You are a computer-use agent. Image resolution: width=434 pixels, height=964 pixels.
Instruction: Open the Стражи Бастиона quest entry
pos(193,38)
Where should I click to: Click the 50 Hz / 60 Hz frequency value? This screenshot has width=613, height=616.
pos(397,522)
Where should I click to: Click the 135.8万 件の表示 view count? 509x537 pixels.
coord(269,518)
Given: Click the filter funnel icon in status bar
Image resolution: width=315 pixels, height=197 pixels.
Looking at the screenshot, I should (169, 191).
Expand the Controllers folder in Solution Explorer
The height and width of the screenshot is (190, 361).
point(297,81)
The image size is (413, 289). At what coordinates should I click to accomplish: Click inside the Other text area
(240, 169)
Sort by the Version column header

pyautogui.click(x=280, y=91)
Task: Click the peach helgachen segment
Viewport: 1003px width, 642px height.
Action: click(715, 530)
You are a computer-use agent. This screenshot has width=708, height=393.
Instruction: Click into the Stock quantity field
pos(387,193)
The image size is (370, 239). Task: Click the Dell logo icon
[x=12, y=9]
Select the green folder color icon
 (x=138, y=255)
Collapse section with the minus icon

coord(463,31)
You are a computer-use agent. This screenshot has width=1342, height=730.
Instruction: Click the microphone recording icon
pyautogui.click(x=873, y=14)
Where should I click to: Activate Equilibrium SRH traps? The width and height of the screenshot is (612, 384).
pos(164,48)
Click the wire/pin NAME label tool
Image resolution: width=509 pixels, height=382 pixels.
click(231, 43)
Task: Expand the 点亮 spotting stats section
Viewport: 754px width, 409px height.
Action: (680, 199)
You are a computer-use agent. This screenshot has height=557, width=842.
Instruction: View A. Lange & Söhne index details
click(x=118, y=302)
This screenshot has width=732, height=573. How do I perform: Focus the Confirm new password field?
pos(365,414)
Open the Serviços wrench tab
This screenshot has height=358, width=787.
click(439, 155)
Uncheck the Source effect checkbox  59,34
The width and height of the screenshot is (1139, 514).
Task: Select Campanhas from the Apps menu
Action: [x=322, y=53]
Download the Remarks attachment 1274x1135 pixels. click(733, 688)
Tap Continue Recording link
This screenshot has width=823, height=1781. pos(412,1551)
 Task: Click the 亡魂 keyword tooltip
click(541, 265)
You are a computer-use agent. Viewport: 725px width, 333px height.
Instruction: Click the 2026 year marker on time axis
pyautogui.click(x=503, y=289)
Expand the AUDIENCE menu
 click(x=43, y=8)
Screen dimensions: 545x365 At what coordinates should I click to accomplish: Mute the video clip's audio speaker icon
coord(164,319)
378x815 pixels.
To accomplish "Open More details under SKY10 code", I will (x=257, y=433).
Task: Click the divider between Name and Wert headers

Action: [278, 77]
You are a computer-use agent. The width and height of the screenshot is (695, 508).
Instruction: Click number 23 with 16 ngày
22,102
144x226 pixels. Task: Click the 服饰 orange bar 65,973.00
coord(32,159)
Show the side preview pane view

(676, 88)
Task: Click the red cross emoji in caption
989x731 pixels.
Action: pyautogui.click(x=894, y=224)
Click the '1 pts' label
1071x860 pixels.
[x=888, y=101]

+++++

Whenever a line in the records contains the word "agent", copy that line.

• **Task result**
You are a computer-use agent. Image resolution: width=434 pixels, height=964 pixels.
You are a computer-use agent. This screenshot has width=708, height=393.
You are a computer-use agent. This screenshot has width=1342, height=730.
You are a computer-use agent. This screenshot has height=557, width=842.
You are a computer-use agent. Viewport: 725px width, 333px height.
You are a computer-use agent. The width and height of the screenshot is (695, 508).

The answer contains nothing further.